____ Estratto fornito
20.1.13

Versailles e Parigi (di Benedetta Craveri)

Castello di Versailles, Galerie des glaces
Per trentacinque anni, in conformità al disegno politico di Luigi XIV (che, il 6 maggio 1682, vi aveva ufficialmente insediato la Corte, i ministri e il governo), Versailles non rappresentò soltanto il simbolo della monarchia e del potere assoluto, ma espresse l' essenza della civiltà, detenne il monopolio della vita artistica, intellettuale e mondana della Francia. Come ricorda la vecchia duchessa di Brancas, sotto Luigi XIV grandezza, civiltà, ingegno non risiedevano che a Corte, ed era lo stesso padrone di casa a dare il tono dei costumi.
Versailles è un grande salotto dove, per almeno dieci ore al giorno, si consuma una ininterrotta rappresentazione mondana; ma è anche l' unico salotto ormai concesso alla Francia. Il privilegio di esservi ammessi impone la rinunzia alla libertà e lo sguardo del padrone di casa, insinua Saint-Simon, ha l'intransigenza del più vigile dei carcerieri: al suo lever, e al suo coucher, ai suoi pranzi, nel suo giardino di Versailles, si guardava sempre intorno e osservava tutti. Si irritava con i grandi se non soggiornavano in permanenza a Corte, con gli altri se ci venivano solo di rado, e il suo sfavore colpiva nettamente coloro che non ci venivano mai o quasi mai. Se uno di costoro desiderava qualcosa, il re con alterigia affermava: non lo conosco e si trattava di una condanna irrevocabile.
Eppure nessuno, per ammissione dello stesso Saint-Simon, nessuno come questo terribile tiranno ha il dono della grazia mondana. Mai uomo fu così naturalmente cortese... In pubblico mai niente di fuori posto o di azzardato, mai fino al minimo gesto; il modo di camminare, il comportamento, il modo di fare, tutto era misurato, tutto decente, nobile, grande, maestoso, e tuttavia naturalissimo. Un' intera civiltà mondana si modella sul suo esempio e sotto il suo sguardo, e la vocazione nazionale allo spirito di società trova a Versailles l'occasione storica di realizzarsi compiutamente, di imporsi come unico modo di essere.
________
____ Dati di origine
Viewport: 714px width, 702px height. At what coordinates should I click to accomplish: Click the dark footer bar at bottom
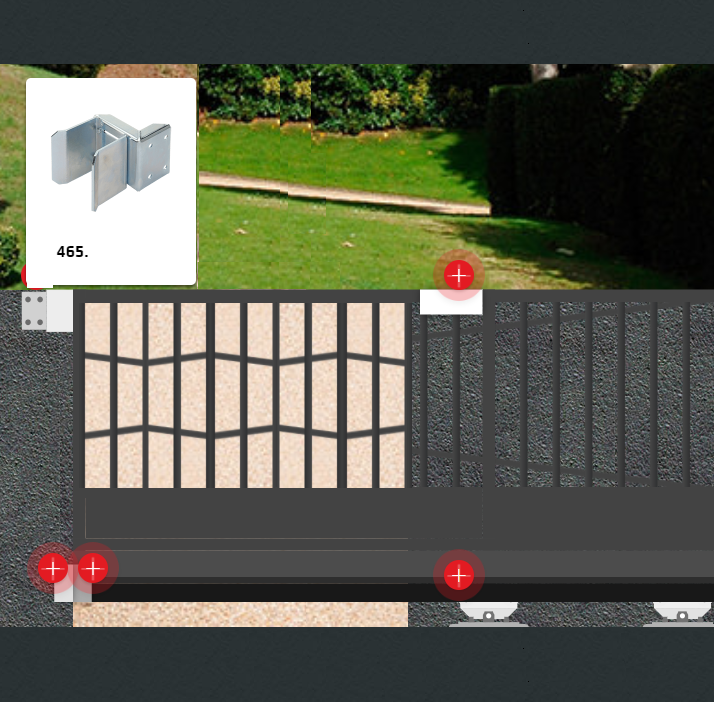coord(357,665)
________
Descrizione del compito: Per favore, ricopia senza modifiche il brano dell'estratto su Versailles che inizia con le parole "Versailles e Parigi" e termina con "tono dei costumi.".

Risposta al problema:
Versailles e Parigi (di Benedetta Craveri)

Castello di Versailles, Galerie des glaces
Per trentacinque anni, in conformità al disegno politico di Luigi XIV (che, il 6 maggio 1682, vi aveva ufficialmente insediato la Corte, i ministri e il governo), Versailles non rappresentò soltanto il simbolo della monarchia e del potere assoluto, ma espresse l' essenza della civiltà, detenne il monopolio della vita artistica, intellettuale e mondana della Francia. Come ricorda la vecchia duchessa di Brancas, sotto Luigi XIV grandezza, civiltà, ingegno non risiedevano che a Corte, ed era lo stesso padrone di casa a dare il tono dei costumi.